Alphabet reported its first-ever revenue decline, illustrating how not even the traditionally insulated world of the Silicon Valley is completely immune to this year’s challenges. Its quarterly turnover amounted to $38.3 billion, 2% down annually. The good news for investors is that this turn of events was already accounted for. If anything, analysts were too bearish seeing how Alphabet’s revenue actually surpassed street estimates by about a billion dollars.
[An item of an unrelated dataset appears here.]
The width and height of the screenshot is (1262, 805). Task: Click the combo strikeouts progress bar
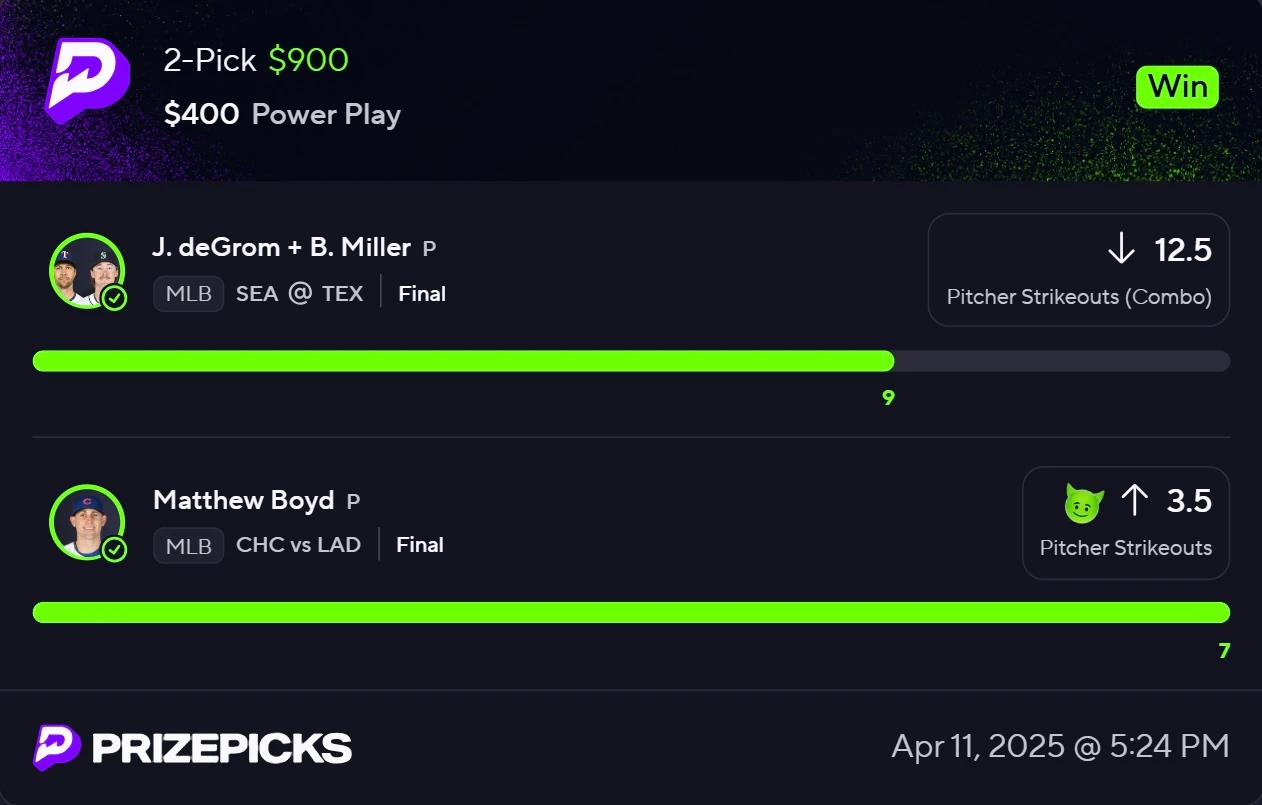pos(631,361)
A reminder why “breaking up Google” may be impossible
Otherwise, Alphabet’s Q2 2020 earnings were met with little interest from the general public; its stock was largely unchanged following this week’s release which just confirmed Google is, unsurprisingly, still a crucial component of the holding company’s portfolio. Not just in the sense of being responsible for the majority of its income but for subsidizing a wide variety of its other businesses, even those that are generally considered successful and independent – which serves as a reminder why the recent antitrust scrutiny of Alphabet is unlikely to amount to anything in the foreseeable future.
For example, one of the highlights of the Q2 report was YouTube, whose advertising revenue surpassed $3.8 billion, or some 10% of the overall turnover. Yet an independent YouTube would hardly come close to those figures seeing how much it relies on Google infrastructure and digital marketing tools.